The Black vote was safeguarded in the 15th Amendment, as was the civil rights of all individuals within America in the 14th. Churchill seems rather curiously critical of the 14th Amendment, assigning its creation to 'Radicals' – an often used term by historians to describe those who wanted a 'firm' and forceful reconstruction of the South by the North, in which Northern laws and culture would be foisted upon the Southern states and forcible change from a slave economy to a modern economy enacted. It is hard to see what is 'radical' about so sensible an idea. You fight wars to win the conflict and the peace;

“The Civil Rights Bill was repassed over Johnson's veto and became law. The Radicals meanwhile aimed a making doubly sure of their purposes by incorporating its provisions in the Fourteenth Amendment.”

The US is much better off with the 14th and 15th Amendments [though illegals having babies as 'anchors' to citizenship is abridging the 14th and distorting its true intention]. The Civil War as Churchill stated was a necessary war – one borne out of an inevitable conflict between the barbaric and the civilized. Thankfully for the world, civilization won.

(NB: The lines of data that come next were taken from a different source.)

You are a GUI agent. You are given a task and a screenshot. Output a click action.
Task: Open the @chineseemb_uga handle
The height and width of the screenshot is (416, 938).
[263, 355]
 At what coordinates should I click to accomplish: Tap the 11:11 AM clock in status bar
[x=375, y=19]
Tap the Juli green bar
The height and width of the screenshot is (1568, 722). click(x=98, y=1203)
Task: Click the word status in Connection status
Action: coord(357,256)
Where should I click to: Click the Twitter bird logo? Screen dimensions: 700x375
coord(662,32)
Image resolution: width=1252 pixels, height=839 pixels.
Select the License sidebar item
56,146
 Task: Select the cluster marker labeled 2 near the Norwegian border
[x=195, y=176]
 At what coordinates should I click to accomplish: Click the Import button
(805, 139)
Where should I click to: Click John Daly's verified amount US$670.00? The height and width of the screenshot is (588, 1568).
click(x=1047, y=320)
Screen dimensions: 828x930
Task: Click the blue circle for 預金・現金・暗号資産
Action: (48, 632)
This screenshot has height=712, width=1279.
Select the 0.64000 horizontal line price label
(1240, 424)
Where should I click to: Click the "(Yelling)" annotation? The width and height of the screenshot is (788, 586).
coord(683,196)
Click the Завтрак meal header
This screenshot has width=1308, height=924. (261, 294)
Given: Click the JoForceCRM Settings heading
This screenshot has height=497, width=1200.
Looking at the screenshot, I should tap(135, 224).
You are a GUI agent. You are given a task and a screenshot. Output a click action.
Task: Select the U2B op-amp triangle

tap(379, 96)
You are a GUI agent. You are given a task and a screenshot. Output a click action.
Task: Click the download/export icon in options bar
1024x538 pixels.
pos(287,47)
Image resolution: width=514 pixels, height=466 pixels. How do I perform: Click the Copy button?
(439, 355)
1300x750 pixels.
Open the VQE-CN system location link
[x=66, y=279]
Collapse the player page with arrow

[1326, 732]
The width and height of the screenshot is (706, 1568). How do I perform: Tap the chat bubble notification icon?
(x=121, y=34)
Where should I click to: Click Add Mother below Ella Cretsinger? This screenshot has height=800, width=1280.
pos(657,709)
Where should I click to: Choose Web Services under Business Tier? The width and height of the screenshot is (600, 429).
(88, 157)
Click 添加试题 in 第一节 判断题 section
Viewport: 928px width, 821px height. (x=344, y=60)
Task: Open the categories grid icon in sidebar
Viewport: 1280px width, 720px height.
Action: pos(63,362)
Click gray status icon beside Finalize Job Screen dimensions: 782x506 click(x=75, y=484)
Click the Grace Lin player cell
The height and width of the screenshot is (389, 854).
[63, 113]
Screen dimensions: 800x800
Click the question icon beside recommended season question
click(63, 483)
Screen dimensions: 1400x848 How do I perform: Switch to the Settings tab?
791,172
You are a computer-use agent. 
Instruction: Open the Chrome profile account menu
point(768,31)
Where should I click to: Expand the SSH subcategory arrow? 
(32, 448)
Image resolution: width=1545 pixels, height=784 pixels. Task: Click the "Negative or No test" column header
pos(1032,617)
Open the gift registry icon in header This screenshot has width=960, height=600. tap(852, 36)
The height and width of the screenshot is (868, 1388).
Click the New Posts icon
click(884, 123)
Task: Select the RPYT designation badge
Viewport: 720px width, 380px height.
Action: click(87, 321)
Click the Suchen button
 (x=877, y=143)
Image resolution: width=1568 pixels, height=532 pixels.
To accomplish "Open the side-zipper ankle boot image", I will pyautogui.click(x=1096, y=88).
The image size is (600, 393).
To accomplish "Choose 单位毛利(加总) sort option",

Churchill's Southern proclivities were clearly displayed in a 'What If' article he wrote during the 1930s. In this fantasy Lee had won at Gettysburg; emancipated all the slaves; and forced Lincoln to sue for peace from New York. He goes from there to conclude that history would have unfolded differently and that perhaps even the World Wars would have been avoided. His 'What if' was, 'What If Lee had lost at Gettysburg?' The benefices of a Southern victory are outlined, and the blandishments of international war arise, apparently, from the Northern victory.

Churchill knew that the North's victory was a key event in the West. In fact it can be stated that the Northern victory was the most important event in North America outside of the British defeat of the French. Without it, the world would be a far different, and sorrier place. The entire nexus of modern conveniences, freedoms, and trade have all emanated in large part, from the cultural-socio and political complex of the Northern states. Even Churchill, the Southernophile, accepts this:

“Thus ended the great American Civil War, which must upon the whole be considered the noblest and least avoidable of all the great mass-conflicts of which till then there was record. Three quarters of a million men had fallen on the battlefield. The North was plunged in debt; the South was ruined. The material advance of the United States was cast back for a spell. The genius of America was impoverished by the alienation of many as of the parent elements in the life and history of the Republic.”

From the ruins and carnage of Civil War the Americans rose to greater heights. The articles and faith of the Declaration of Independence and the Bill of Rights had been upheld. A barbarism was crushed. Modernity could now continue its march forward. Churchill to his credit recognized this, notwithstanding his curious and rather deformed sympathy for the South.